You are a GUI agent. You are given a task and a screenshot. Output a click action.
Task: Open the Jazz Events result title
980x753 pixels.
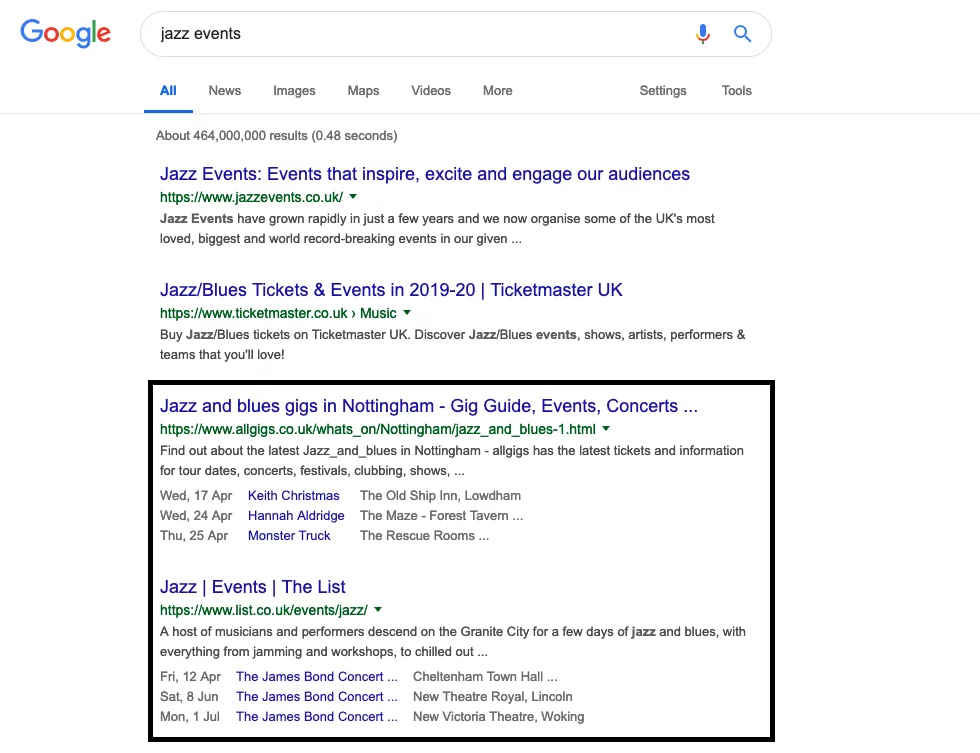[x=424, y=174]
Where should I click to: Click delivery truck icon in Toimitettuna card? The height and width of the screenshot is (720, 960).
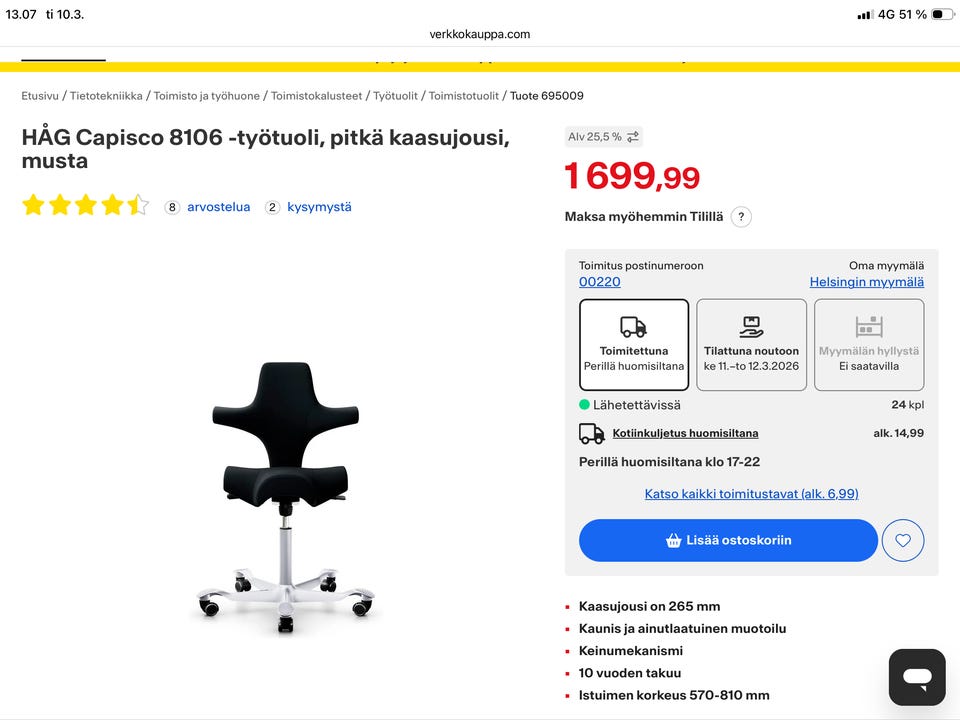[633, 324]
----
(What you should do):
Give the lines of the entries above exactly as they appear, leaving out each picture.

(Result for this exercise):
You are a GUI agent. You are given a task and a screenshot. Output a click action.
Task: Open the Jazz Events result title
980x753 pixels.
[x=424, y=174]
Where should I click to: Click delivery truck icon in Toimitettuna card? The height and width of the screenshot is (720, 960).
[633, 324]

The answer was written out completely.